→ What to work on: Write out the records word for word.
Input records START
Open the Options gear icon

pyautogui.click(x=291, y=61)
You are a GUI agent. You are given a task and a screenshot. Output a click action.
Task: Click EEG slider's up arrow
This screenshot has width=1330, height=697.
Input records END
→ Exercise answer:
Open the Options gear icon

pyautogui.click(x=291, y=61)
You are a GUI agent. You are given a task and a screenshot. Output a click action.
Task: Click EEG slider's up arrow
This screenshot has width=1330, height=697.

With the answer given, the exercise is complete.